CIO News spoke with Mo Jamous, CIO for Consumer & Business Banking at U.S. Bank, about the need for flexible agentic AI strategies.
Jamous advocated for "persona-based productivity," focusing on automating both technical and non-coding tasks to enhance efficiency across complex enterprise organizations.
He said a modular architecture with abstraction layers is key to integrating new and old technologies seamlessly.
Jamous said responsible AI use requires cultural change and training across organizations, expanding on a recent essay he wrote on Medium.
Generative AI has thrust technology leaders into a strategic paradox. On one side, there is immense pressure to deploy intelligent systems, chase massive productivity gains, and secure a competitive edge. On the other, the challenges posed by decades-old legacy systems and compounding technical debt make any new bet risky.

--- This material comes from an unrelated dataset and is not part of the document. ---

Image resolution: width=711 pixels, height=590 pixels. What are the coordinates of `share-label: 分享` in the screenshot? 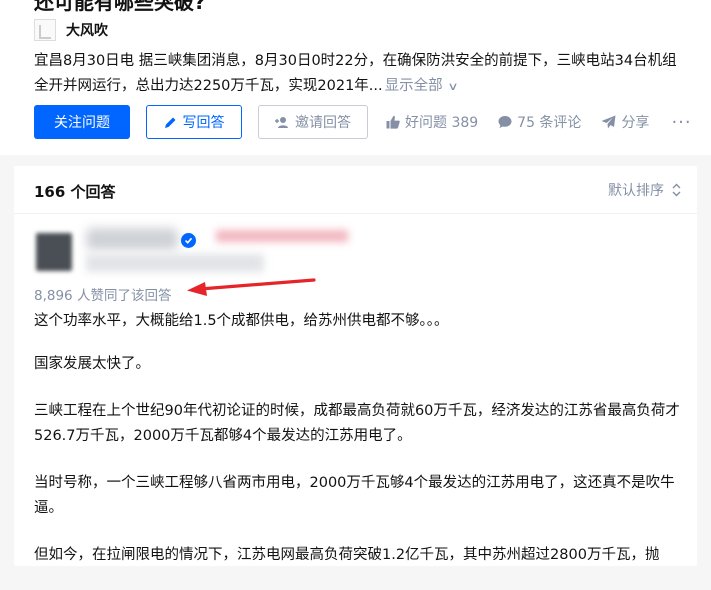 It's located at (636, 123).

Every innovative technical leader shares a nagging fear that they are behind the adoption curve. That self-critical leadership characteristic drives advancement, and it's needed now more than ever. But the search for a single, perfect enterprise AI playbook is elusive. The best leaders lean into the reality that a silver bullet might not exist, and they guide their organizations accordingly.
We spoke with Mo Jamous, CIO for Consumer & Business Banking at U.S. Bank, who is responsible for serving the bank's 15+ million customers. His leadership helped propel U.S. Bank's mobile app to a #1 ranking in multiple surveys. Jamous argued that in an era of unprecedented change, the most dangerous strategy is clinging to a single, rigid solution.
A pragmatic playbook: Jamous' core philosophy is a dose of reality that rejects technological dogmatism. "When you have a large bank, you're never going to have one homogeneous solution," he said. To believe you can standardize on a single agentic framework, he explained, is like trying to run an entire enterprise on just one SaaS product.
The 'Internet of Agents': This flexibility isn’t just a preference; it’s a necessity for the future he sees coming. Jamous is preparing for what he called the "Internet of agents," where potentially millions of automated agents are woven into the fabric of the enterprise. This vision reframes the current AI challenge entirely. "Creating agents is easy," he noted. "But managing agents is where I believe the industry is still lacking." The real work isn't just invention; it's building the governance and discoverability layers to manage this sprawling new reality at scale.
Instead of chasing high-risk, customer-facing AI, Jamous' strategy is grounded in "persona-based productivity." His teams are building agentic tools that target the entire product development lifecycle, not just the obvious task of writing code.
Coding is only 30%: "There are a lot of things that a developer does outside of just coding," he explained. "Coding is only 30%." His focus is on the other 70%, which involves automating vulnerability management, peer code reviews, and testing. This is an enterprise-wide framework, targeting everyone from product managers working in Jira and designers in Figma to mortgage loan officers, branch bankers, and risk and compliance teams, all with the goal of helping the bank produce software "faster, cheaper, and with better quality."
This focused, internal strategy is a direct response to the immense pressures on modern CIOs. "The ground started to shift from underneath us," Jamous said of the post-GenAI world. "It's been a monumental change that is fascinating to watch, but at the same time, it comes with a lot of uncertainty." He described a three-front war: the mandate to use AI for business growth and security, the requirement to deliver on all existing priorities, and the unending need to modernize legacy systems. This is amplified by the "extreme" pace of innovation, which makes any large capital investment a risky bet against obsolescence. His solution is to build a modular architecture with flexible "abstraction layers" that can plug into any solution, whether built or bought.
Where old meets new: This architectural pragmatism extends to the bank’s oldest technology. After decades of failed "rip-and-replace" projects across the industry, Jamous is focused on a place "where the new and old meets the new in a very intelligent way."
Agents bridge generational gaps: The goal, he said, is "making those two systems talk together in a way that is not really very intrusive." For example, a large withdrawal logged in a 40-year-old mainframe system can now trigger a modern AI agent to immediately execute a customer retention strategy, creating a seamless bridge between two vastly different technological eras.
Ultimately, navigating these complexities comes down to a core leadership principle that answers the central question of how to move fast without breaking things. The solution is not a piece of technology, but a cultural foundation. "Engaging in responsible AI is the responsibility of every leader," Jamous said, referencing a recent essay he wrote on Medium. "Making sure that everyone in the organization that has access to AI is being trained on those core principles is super critical to be able to democratize AI and run it at scale."
*All opinions expressed in this piece are those of Mo Jamous, and do not necessarily reflect the views of his employer.